Iverson had just returned from her first practice — made possible by a newly-updated public health order from the Colorado Department of Public Health & Environment that allows up to 10 socially-distanced people together for training at outside facilities — and it definitely was unlike any she’d ever been to in the past.
But at least it was something.
Competitive swimmers had been in a sort of limbo since mid-March when the pandemic exploded — which canceled Colorado’s high school boys season just as it began — and had faced a frustrating battle to return to the water.
Numerous online petitions circulated by families and coaches in recent weeks hoping to get kids back in the pool, not for playing purposes, but for the regimented type of training they require.
Colorado Stars club coach Todd Schmitz said the biggest battle has been to make sure Gov. Jared Polis and state health organizations such as the Tri-County Health Department understand that all pools aren’t created equal. It’s been a battle that’s been largely futile.
“The biggest frustration is the lack of any kind of communication,” Schmitz said. “When you try to talk to Tri-County or even the state, they want to put every swimming pool in the same bucket. I can understand where a non-swimming person would say ‘a pool is a pool,’ but opening my neighborhood pool is way different with me running a swim practice with one coach on deck and nine swimmers.”

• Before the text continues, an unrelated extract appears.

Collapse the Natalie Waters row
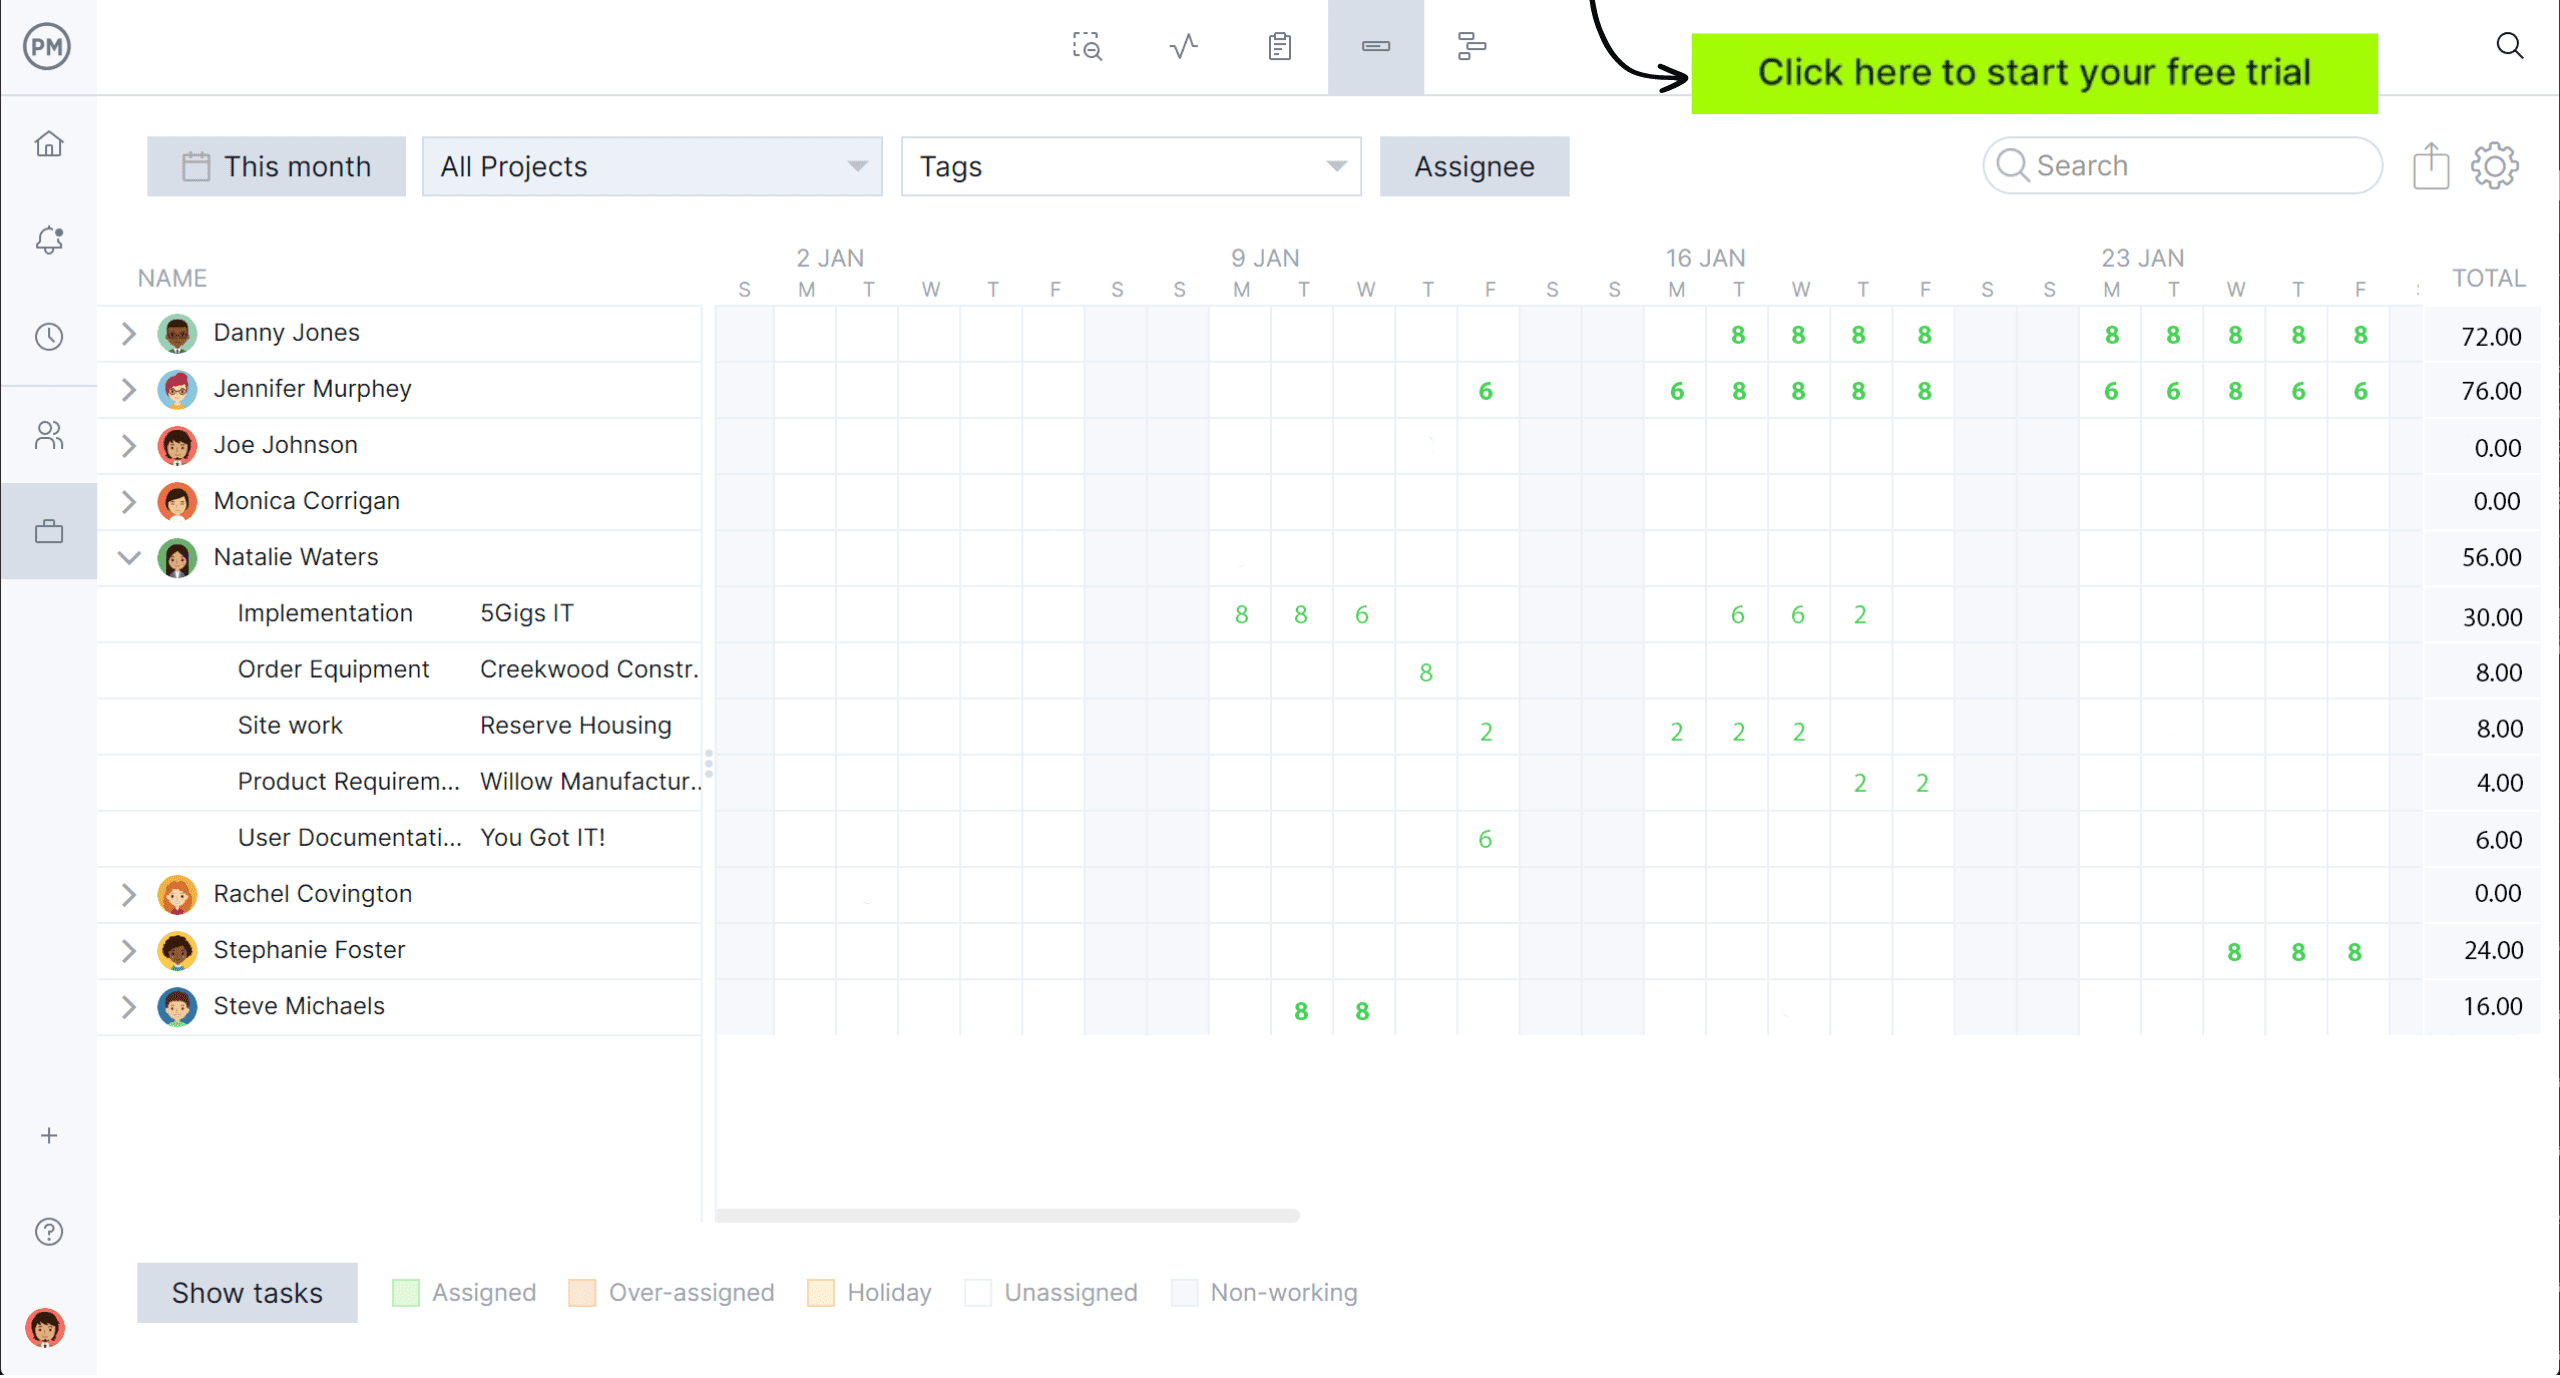The width and height of the screenshot is (2560, 1378). point(129,557)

To illustrate how competitive swim practices could be held safely, Andy Niemann and the MACS (Mission Aurora Colorado Swimming) organization — a 501(c)(3) non-profit that owns and operates its pool in the Pier Point 7 neighborhood — created a step-by-step video.

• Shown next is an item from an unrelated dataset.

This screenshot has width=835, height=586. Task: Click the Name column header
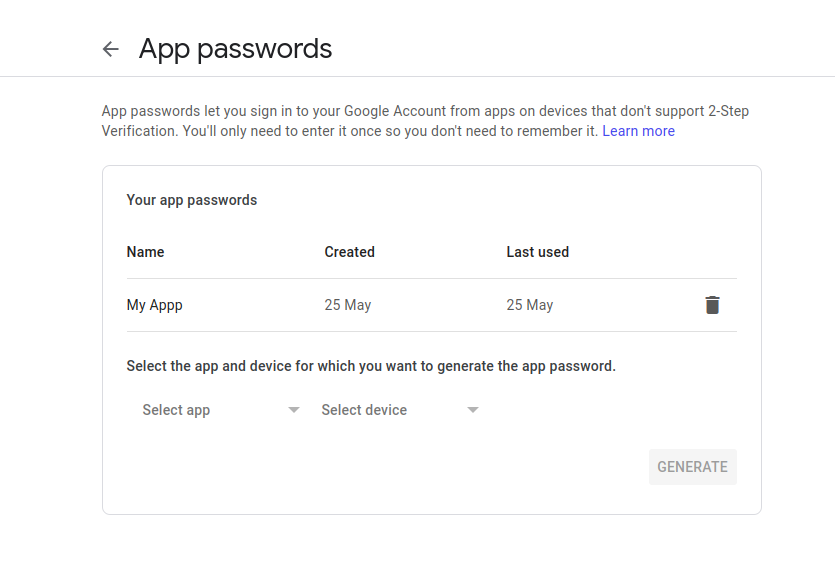[x=145, y=252]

The club marked out Xs with red and blue tape six feet apart on the way from the parking lot to its pool and set up a temperature check station on the way into the pool. Swimmers come with their suits on under their clothes and put all of their belongings on appropriately spaced Xs on the deck.
No equipment is shared and swimmers spaced out among the pool’s six lanes to keep as much distancing as possible. That plan was in place for MACS practice Thursday.
“I think everybody was pretty excited to be back; we all missed our teammates and coaches,” Iverson said. “We have to come in and leave with our masks, which feels a little weird, and we have to come and leave in our suits, which is different because we’re not used to being soaking wet in the car. But it’s worth it.”
Not every swimmer will be able to get back to practice yet, however. It depends on availability and many pools are in facilities that remain closed. A large outdoor venue located at Lowry that is rented by several club has been shuttered since the start of the pandemic and can’t open immediately.
Schmitz — who coached Missy Franklin to Olympic stardom in 2012 — typically uses pools at Grandview and Smoky Hill high schools and the Lowry facility to run sessions for his 210 athletes between the ages of 6 and 27. With both high school pools part of a Cherry Creek School District facility shutdown until July 1 and the Lowry pool not open, the options are few. The Stars have rented space from MACS before.
MACS have a unique set up with its privately-run pool — which was purchased from the surrounding Home Owners Associations back in 1977 — which is inside, but considered outdoors because all the sides can be open, allowing air to circulate freely.
The pool water itself seems to be the most controllable part of the equation.
Research strongly shows that coronavirus is unable to live in water that is treated with chlorine and other chemicals, especially when the water is being used for sporadic training.
“I’ve been in talks with pool operators and facility managers and everybody is fairly confident chlorine will kill the virus,” Niemann said. “The CDC put out guidelines for opening pools and they recommended chlorine at 2 parts per millions. In the summer, week our pool at 2 or 3 parts per million anyways. If you had a lot of people in the water, it might be harder to maintain.”